Erna warf ein: „Schale mit Milch, das hilft. Sagen Sie ihr das“.
In dieser Nacht standen schon mehrere Schalen mit Milch vor den Türen. Frau Müller verkündete, die Nachtwache hatte die Schüsseln eingesammelt, sie waren allesamt leer, auch die, die sie vor die eigene Tür gestellt hatte. Aber gesehen hatte sie nichts“
Die Leute im Frühstücksraum lachten und unterhielten sich angeregt. Frau Müller besuchte Gertrud auf ihrem Zimmer: „So fröhlich habe ich die Gäste hier noch nie erlebt, ich habe der Nachtwache gesagt, dass sie die Schälchen zum Morgen einsammeln soll, das ist doch so in Ordnung?“ sie schmunzelte, als sie das OK bekam und verließ das Zummer.
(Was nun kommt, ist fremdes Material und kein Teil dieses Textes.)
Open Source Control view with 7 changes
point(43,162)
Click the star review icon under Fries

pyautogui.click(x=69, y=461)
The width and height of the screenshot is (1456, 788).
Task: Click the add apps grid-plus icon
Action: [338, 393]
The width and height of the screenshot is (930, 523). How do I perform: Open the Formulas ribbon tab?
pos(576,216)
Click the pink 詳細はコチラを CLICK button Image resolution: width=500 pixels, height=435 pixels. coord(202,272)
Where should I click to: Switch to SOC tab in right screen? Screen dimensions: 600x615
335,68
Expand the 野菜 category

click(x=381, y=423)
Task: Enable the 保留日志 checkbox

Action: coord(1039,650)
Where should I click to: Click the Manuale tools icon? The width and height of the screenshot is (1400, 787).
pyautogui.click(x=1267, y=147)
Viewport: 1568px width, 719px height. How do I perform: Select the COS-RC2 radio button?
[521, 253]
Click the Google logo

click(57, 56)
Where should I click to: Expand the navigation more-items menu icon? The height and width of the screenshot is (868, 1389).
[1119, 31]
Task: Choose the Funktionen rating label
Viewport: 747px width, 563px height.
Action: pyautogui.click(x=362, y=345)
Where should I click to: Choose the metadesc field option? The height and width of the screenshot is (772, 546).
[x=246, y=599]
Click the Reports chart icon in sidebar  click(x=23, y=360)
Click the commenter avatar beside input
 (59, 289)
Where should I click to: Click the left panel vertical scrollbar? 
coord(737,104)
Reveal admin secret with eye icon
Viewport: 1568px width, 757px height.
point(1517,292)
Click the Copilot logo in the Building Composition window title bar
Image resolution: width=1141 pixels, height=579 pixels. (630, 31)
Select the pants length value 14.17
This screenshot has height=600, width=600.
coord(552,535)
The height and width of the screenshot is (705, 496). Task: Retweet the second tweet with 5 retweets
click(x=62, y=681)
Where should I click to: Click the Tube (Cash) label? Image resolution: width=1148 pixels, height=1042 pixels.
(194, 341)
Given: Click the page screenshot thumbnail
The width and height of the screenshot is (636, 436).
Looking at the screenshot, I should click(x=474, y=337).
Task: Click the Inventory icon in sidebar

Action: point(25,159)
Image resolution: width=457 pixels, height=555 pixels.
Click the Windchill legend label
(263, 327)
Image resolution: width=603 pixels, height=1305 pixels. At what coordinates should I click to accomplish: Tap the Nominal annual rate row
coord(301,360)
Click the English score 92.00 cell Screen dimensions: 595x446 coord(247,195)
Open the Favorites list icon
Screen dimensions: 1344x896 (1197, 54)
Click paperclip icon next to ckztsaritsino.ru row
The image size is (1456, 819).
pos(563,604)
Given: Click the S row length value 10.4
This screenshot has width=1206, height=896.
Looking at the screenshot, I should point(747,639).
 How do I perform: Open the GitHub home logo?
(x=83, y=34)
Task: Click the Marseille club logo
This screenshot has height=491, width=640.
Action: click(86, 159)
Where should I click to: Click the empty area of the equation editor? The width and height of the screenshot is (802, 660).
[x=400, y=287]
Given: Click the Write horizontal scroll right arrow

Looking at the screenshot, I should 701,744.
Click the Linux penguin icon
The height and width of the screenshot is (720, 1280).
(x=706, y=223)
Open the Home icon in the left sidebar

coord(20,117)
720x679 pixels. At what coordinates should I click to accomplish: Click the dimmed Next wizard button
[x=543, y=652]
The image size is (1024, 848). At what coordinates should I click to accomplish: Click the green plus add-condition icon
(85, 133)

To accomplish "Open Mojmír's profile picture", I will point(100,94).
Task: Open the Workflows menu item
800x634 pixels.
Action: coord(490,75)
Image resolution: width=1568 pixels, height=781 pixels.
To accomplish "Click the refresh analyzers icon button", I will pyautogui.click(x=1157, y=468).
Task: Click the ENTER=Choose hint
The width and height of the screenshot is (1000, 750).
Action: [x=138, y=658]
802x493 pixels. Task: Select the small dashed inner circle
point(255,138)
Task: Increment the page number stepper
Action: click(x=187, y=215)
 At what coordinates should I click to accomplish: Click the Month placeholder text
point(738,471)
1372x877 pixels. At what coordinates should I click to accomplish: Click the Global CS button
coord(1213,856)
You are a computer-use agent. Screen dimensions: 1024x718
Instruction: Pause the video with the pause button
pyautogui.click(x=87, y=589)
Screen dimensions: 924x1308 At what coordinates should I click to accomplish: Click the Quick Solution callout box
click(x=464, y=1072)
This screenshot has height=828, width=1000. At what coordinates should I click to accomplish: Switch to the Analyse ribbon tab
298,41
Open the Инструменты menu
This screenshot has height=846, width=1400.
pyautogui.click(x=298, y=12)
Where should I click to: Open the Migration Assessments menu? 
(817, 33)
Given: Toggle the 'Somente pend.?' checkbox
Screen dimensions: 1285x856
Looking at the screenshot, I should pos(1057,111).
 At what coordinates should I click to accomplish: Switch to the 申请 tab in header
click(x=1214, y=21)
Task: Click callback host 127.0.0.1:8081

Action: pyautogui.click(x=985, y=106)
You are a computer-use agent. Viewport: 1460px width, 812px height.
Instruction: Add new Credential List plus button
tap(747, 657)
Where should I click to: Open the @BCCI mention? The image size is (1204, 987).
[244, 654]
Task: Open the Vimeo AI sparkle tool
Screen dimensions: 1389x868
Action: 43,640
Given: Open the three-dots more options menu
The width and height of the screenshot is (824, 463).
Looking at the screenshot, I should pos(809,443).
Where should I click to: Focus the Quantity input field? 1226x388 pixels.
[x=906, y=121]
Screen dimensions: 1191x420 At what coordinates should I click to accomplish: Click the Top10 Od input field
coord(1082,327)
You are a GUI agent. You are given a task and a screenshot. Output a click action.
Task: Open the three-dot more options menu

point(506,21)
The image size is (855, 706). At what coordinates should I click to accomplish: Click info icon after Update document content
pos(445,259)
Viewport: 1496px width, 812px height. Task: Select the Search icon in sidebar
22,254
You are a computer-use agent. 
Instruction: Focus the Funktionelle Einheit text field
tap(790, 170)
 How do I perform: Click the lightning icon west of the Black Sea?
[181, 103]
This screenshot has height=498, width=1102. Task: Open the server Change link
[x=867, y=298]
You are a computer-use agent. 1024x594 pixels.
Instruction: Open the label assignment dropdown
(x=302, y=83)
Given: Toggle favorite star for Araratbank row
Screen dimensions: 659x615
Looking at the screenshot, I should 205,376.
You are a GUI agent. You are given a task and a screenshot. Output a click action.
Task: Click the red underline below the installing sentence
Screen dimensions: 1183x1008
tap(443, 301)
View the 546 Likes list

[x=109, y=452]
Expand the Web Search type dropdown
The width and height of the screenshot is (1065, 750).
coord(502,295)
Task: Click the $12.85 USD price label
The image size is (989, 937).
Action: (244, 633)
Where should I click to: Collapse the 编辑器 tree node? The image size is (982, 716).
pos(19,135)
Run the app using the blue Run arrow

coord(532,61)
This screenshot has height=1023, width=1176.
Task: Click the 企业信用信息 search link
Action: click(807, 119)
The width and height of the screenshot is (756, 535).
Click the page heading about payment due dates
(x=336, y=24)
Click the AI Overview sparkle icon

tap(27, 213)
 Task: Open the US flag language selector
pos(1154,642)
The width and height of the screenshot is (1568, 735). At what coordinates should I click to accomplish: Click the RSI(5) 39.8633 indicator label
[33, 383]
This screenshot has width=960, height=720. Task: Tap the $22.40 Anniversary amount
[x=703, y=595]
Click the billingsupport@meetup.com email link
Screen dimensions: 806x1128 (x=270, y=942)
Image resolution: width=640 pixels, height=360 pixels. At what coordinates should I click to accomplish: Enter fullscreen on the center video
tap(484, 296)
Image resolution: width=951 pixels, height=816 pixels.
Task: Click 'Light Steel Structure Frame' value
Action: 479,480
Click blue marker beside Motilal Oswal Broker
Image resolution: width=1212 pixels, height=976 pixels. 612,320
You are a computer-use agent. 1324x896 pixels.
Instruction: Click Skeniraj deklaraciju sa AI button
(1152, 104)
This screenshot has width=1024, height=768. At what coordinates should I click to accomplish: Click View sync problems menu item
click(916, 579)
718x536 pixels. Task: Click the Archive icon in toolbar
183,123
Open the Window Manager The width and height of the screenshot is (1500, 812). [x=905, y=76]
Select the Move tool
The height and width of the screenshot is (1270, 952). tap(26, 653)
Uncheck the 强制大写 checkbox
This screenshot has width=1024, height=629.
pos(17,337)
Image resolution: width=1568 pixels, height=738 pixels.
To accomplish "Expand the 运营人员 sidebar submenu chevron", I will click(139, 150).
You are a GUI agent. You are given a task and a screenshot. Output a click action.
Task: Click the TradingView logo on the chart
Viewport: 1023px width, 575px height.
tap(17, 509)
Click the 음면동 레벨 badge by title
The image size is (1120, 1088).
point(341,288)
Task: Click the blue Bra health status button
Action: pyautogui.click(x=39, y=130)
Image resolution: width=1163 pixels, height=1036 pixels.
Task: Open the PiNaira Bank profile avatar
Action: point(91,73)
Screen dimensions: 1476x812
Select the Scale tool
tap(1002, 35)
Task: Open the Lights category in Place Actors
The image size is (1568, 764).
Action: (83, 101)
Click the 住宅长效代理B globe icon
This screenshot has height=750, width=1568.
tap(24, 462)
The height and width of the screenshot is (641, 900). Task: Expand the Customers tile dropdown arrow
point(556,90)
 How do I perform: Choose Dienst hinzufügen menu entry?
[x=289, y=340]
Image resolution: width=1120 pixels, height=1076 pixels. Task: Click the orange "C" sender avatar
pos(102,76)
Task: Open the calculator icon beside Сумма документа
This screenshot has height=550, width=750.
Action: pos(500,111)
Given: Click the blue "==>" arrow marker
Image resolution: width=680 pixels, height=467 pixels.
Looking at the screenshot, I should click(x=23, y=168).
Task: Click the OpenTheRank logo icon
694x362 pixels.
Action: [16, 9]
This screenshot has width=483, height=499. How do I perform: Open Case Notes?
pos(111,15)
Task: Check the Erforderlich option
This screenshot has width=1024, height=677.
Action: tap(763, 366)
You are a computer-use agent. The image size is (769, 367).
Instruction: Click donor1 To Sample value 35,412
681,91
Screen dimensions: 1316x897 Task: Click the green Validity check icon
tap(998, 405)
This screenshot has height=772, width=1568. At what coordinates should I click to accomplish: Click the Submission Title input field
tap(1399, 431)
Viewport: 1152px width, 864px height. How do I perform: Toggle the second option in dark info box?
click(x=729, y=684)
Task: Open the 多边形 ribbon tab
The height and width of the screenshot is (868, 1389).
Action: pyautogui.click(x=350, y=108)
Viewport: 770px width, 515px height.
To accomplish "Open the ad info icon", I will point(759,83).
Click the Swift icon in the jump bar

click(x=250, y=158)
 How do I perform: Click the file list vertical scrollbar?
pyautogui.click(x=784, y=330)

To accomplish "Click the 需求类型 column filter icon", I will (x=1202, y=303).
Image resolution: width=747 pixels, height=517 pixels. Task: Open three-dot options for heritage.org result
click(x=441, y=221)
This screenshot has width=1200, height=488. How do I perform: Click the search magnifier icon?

Gertrud begann sich in der Einrichtung wohler zu fühlen. Sie war die Frau mit dem Kobold, das hatte schon was. Jeder lächelte ihr freundlich zu und verhielt sich ihr gegenüber respektvoll. Ab und an vermisste jemand Sachen, der keine gefüllte Schüssel vor die Tür gestellt hatte. Sie dachte an ihr Zuhause und an ihre Tochter, und überlegte, ob Kobolde mehr zum Haus als zu einem Menschen gehören würden. Sie würde ihrer Tochter sagen, wo sie die Schachtel mit dem Schmuck ihrer Oma finden würde, denn – das Haus verliert nichts.
Die, die in der Seniorenresidenz über die Feiertage blieben, waren am Heiligen Abend sehr fröhlich. Sie standen singend um den Weihnachtsbaum herum, und sahen lächelnd auf die vielen Schalen mit Milch, die dekorativ unter ihm drapiert waren.